(Dataset entries)
# # # #

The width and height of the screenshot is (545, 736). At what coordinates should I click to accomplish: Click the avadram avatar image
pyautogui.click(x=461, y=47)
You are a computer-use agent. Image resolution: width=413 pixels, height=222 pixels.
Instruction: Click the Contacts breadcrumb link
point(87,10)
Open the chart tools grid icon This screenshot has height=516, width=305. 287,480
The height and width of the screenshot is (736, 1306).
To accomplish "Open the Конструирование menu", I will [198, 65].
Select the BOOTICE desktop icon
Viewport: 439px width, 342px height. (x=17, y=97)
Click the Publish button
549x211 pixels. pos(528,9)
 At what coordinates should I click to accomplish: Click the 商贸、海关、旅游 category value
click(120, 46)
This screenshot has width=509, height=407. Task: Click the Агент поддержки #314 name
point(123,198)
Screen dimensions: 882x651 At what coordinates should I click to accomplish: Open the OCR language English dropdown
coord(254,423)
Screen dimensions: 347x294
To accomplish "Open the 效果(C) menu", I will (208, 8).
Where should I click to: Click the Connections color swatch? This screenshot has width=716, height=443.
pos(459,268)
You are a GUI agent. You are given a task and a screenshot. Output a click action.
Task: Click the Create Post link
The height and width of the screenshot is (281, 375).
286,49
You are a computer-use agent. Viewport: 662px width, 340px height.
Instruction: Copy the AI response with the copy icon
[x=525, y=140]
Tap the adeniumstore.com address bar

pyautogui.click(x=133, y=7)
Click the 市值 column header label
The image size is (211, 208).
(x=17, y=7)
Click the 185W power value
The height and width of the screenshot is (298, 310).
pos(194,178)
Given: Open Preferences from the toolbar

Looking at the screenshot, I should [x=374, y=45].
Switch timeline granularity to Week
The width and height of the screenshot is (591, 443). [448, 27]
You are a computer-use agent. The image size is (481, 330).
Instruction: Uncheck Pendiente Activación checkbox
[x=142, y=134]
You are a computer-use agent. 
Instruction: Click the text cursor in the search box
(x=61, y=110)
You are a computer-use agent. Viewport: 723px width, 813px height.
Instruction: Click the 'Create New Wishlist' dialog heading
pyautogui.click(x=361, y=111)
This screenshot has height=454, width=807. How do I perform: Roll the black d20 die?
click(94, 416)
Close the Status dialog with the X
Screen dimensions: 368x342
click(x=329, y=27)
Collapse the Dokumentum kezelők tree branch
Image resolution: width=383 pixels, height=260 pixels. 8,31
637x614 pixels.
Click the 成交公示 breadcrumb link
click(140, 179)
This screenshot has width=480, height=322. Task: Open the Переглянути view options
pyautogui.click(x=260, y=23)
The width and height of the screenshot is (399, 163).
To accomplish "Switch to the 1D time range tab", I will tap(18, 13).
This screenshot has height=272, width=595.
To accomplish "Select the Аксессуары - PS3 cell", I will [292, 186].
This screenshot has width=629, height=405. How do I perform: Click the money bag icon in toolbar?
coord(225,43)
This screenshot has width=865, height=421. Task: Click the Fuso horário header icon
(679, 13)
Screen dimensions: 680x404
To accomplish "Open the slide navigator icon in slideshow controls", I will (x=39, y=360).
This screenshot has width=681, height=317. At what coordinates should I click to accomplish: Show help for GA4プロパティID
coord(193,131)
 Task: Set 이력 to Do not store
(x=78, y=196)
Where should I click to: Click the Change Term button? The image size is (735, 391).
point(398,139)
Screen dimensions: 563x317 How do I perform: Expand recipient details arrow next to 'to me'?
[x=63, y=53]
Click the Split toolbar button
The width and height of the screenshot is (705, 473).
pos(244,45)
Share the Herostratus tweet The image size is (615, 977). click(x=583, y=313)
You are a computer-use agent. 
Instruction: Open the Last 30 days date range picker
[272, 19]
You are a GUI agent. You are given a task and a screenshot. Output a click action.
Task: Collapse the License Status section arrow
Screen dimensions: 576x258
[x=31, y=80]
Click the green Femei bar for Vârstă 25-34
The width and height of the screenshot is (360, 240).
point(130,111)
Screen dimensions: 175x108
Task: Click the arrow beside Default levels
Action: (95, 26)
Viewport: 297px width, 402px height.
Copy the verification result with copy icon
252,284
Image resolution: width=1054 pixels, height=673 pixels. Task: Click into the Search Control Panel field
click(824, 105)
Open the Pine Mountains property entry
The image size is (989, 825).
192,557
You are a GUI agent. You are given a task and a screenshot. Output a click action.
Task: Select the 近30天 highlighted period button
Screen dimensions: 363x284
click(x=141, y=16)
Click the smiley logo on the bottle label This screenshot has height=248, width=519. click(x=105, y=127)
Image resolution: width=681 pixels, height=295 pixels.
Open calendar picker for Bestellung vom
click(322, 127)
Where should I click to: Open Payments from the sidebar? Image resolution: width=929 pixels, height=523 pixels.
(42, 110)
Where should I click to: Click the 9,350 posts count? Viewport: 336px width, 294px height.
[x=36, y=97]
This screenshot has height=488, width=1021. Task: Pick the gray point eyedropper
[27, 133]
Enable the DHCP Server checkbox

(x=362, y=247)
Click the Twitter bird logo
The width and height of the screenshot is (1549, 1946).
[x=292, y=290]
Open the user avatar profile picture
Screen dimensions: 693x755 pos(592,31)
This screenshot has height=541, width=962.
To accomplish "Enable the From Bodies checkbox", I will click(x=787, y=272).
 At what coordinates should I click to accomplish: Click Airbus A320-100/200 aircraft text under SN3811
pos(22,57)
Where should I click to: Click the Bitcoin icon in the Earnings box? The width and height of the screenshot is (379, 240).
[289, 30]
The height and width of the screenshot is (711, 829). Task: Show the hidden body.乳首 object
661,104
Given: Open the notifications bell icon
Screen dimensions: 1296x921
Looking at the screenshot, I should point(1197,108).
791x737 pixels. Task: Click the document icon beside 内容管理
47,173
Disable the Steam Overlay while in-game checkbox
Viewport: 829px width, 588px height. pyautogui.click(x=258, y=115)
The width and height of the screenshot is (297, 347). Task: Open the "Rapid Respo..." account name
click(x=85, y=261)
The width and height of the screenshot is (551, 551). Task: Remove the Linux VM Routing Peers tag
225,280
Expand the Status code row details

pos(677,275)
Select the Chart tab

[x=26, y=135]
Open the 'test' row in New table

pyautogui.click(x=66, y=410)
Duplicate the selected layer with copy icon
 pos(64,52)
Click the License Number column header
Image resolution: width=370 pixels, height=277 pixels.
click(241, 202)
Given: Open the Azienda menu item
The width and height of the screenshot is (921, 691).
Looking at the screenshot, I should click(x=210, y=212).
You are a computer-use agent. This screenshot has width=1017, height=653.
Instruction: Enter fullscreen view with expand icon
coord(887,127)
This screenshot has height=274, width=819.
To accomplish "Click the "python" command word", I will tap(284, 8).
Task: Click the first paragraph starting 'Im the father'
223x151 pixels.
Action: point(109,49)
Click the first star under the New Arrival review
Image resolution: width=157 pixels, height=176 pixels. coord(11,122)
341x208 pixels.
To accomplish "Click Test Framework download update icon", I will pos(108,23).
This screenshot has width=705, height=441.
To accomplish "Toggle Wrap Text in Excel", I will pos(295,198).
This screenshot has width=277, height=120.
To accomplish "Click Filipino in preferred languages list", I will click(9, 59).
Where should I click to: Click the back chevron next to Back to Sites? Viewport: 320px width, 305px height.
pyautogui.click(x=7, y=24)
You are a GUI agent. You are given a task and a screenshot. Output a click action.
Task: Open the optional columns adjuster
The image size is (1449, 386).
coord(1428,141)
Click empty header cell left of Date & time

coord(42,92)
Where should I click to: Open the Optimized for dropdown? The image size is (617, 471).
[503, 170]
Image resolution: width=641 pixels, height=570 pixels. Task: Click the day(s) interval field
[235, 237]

# # # #

- _Directions_: Work through the entries, filtering for the string "menu", and copy each line that holds it.

- _Task response_:
To accomplish "Open the Конструирование menu", I will [198, 65].
To accomplish "Open the 效果(C) menu", I will (208, 8).
Given: Open the Azienda menu item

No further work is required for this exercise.